Task objective:
All of the data must be output without alteration.

[Items from a dataset]
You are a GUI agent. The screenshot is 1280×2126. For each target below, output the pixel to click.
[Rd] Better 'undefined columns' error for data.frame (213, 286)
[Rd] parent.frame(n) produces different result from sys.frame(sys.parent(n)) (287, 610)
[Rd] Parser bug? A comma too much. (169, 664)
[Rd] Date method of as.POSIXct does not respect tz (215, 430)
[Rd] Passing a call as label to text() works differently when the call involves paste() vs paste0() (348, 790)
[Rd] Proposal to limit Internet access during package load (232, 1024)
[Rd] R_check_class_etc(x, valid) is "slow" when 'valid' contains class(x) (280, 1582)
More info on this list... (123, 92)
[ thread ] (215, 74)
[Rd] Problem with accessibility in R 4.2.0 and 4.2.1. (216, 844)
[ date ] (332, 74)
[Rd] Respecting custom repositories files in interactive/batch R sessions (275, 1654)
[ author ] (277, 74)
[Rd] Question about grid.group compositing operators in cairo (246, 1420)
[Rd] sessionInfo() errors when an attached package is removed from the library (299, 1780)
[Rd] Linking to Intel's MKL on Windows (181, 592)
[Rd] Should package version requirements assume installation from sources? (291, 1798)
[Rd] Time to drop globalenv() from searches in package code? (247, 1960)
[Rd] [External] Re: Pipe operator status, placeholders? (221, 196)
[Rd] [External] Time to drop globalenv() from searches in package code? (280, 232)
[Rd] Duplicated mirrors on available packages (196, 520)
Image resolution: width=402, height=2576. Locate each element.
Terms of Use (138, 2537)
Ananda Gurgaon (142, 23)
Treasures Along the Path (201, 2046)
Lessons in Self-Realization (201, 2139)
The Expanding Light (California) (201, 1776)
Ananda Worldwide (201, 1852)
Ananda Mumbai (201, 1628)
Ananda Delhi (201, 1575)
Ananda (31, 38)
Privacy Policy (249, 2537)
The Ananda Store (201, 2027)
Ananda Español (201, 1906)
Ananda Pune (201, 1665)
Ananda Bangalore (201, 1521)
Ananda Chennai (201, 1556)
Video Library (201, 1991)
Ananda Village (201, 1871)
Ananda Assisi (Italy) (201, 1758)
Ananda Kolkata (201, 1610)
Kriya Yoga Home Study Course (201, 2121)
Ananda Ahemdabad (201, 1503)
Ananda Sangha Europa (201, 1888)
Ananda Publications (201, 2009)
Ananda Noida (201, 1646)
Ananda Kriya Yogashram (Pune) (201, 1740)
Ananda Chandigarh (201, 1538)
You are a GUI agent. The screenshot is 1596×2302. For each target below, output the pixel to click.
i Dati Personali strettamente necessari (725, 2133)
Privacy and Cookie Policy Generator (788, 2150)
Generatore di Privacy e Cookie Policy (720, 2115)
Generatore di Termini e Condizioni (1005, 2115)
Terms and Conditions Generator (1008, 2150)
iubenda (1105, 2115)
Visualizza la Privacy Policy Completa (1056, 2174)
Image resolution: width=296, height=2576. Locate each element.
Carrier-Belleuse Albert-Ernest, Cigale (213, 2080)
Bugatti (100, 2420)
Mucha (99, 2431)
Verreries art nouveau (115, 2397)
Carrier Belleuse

Solution to the exercise:
You are a GUI agent. The screenshot is 1280×2126. For each target below, output the pixel to click.
[Rd] Better 'undefined columns' error for data.frame (213, 286)
[Rd] parent.frame(n) produces different result from sys.frame(sys.parent(n)) (287, 610)
[Rd] Parser bug? A comma too much. (169, 664)
[Rd] Date method of as.POSIXct does not respect tz (215, 430)
[Rd] Passing a call as label to text() works differently when the call involves paste() vs paste0() (348, 790)
[Rd] Proposal to limit Internet access during package load (232, 1024)
[Rd] R_check_class_etc(x, valid) is "slow" when 'valid' contains class(x) (280, 1582)
More info on this list... (123, 92)
[ thread ] (215, 74)
[Rd] Problem with accessibility in R 4.2.0 and 4.2.1. (216, 844)
[ date ] (332, 74)
[Rd] Respecting custom repositories files in interactive/batch R sessions (275, 1654)
[ author ] (277, 74)
[Rd] Question about grid.group compositing operators in cairo (246, 1420)
[Rd] sessionInfo() errors when an attached package is removed from the library (299, 1780)
[Rd] Linking to Intel's MKL on Windows (181, 592)
[Rd] Should package version requirements assume installation from sources? (291, 1798)
[Rd] Time to drop globalenv() from searches in package code? (247, 1960)
[Rd] [External] Re: Pipe operator status, placeholders? (221, 196)
[Rd] [External] Time to drop globalenv() from searches in package code? (280, 232)
[Rd] Duplicated mirrors on available packages (196, 520)
Image resolution: width=402, height=2576. Locate each element.
Terms of Use (138, 2537)
Ananda Gurgaon (142, 23)
Treasures Along the Path (201, 2046)
Lessons in Self-Realization (201, 2139)
The Expanding Light (California) (201, 1776)
Ananda Worldwide (201, 1852)
Ananda Mumbai (201, 1628)
Ananda Delhi (201, 1575)
Ananda (31, 38)
Privacy Policy (249, 2537)
The Ananda Store (201, 2027)
Ananda Español (201, 1906)
Ananda Pune (201, 1665)
Ananda Bangalore (201, 1521)
Ananda Chennai (201, 1556)
Video Library (201, 1991)
Ananda Village (201, 1871)
Ananda Assisi (Italy) (201, 1758)
Ananda Kolkata (201, 1610)
Kriya Yoga Home Study Course (201, 2121)
Ananda Ahemdabad (201, 1503)
Ananda Sangha Europa (201, 1888)
Ananda Publications (201, 2009)
Ananda Noida (201, 1646)
Ananda Kriya Yogashram (Pune) (201, 1740)
Ananda Chandigarh (201, 1538)
You are a GUI agent. The screenshot is 1596×2302. For each target below, output the pixel to click.
i Dati Personali strettamente necessari (725, 2133)
Privacy and Cookie Policy Generator (788, 2150)
Generatore di Privacy e Cookie Policy (720, 2115)
Generatore di Termini e Condizioni (1005, 2115)
Terms and Conditions Generator (1008, 2150)
iubenda (1105, 2115)
Visualizza la Privacy Policy Completa (1056, 2174)
Image resolution: width=296, height=2576. Locate each element.
Carrier-Belleuse Albert-Ernest, Cigale (213, 2080)
Bugatti (100, 2420)
Mucha (99, 2431)
Verreries art nouveau (115, 2397)
Carrier Belleuse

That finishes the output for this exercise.